Your assignment:
Using the entries below, write out the line with "Start ヴェンデッタ from the desktop", the line with "Given: Click the editable", and every line in between, exactly as each is written.

##### Extracted information

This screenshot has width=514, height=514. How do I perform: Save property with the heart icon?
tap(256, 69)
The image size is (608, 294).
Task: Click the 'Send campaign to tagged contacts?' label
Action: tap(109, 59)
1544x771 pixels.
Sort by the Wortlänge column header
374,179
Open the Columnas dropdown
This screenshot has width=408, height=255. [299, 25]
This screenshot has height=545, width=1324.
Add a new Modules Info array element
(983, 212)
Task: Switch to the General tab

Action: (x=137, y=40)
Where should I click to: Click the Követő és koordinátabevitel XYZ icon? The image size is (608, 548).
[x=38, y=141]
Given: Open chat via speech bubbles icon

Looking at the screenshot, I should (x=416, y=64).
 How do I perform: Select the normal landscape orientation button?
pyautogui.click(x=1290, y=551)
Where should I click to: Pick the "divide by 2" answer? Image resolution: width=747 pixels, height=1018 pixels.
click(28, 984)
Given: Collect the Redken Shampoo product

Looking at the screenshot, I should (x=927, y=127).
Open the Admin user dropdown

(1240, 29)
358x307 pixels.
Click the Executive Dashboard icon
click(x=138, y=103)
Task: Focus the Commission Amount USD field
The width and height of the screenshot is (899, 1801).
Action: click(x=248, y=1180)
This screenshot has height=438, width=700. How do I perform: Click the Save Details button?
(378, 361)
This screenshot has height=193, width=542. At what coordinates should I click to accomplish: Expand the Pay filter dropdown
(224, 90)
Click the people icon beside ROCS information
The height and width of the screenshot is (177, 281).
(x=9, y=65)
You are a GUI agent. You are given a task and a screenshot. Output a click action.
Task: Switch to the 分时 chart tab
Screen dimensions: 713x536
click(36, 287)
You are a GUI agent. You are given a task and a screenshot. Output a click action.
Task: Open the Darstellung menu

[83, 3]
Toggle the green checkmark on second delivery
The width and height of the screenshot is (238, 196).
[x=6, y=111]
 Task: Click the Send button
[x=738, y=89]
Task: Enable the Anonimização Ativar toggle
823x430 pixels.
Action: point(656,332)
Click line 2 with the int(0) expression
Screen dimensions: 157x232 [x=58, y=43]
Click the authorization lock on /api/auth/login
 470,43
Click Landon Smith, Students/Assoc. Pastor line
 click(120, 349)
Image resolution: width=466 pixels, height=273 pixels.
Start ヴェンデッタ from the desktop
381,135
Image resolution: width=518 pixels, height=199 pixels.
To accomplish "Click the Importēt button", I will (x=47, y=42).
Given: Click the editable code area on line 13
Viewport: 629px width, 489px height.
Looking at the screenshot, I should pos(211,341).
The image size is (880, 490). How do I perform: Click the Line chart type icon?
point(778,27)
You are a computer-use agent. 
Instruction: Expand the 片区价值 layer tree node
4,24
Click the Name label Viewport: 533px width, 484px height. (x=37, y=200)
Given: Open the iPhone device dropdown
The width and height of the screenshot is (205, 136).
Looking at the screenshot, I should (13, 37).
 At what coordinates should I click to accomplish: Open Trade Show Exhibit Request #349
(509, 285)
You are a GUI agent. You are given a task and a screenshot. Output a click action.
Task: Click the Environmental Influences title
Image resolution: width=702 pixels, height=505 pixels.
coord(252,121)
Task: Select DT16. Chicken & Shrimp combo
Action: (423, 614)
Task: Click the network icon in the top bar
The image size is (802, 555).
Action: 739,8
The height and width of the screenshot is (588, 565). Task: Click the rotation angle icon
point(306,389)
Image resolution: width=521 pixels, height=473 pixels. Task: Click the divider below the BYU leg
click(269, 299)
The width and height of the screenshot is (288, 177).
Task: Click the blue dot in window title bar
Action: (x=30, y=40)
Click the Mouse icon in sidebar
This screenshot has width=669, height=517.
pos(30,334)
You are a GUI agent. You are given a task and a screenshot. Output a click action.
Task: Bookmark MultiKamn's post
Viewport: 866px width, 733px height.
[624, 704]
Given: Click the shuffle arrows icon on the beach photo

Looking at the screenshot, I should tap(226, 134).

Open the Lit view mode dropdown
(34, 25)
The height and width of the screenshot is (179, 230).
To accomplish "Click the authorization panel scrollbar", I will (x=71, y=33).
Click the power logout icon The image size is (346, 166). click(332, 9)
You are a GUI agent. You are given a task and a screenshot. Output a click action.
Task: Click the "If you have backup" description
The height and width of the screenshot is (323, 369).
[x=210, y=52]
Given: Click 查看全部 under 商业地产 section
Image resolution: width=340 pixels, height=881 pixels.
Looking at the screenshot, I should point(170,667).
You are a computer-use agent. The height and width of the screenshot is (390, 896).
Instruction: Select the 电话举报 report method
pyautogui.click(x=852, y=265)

##########

Answer space:
Start ヴェンデッタ from the desktop
381,135
Image resolution: width=518 pixels, height=199 pixels.
To accomplish "Click the Importēt button", I will (x=47, y=42).
Given: Click the editable code area on line 13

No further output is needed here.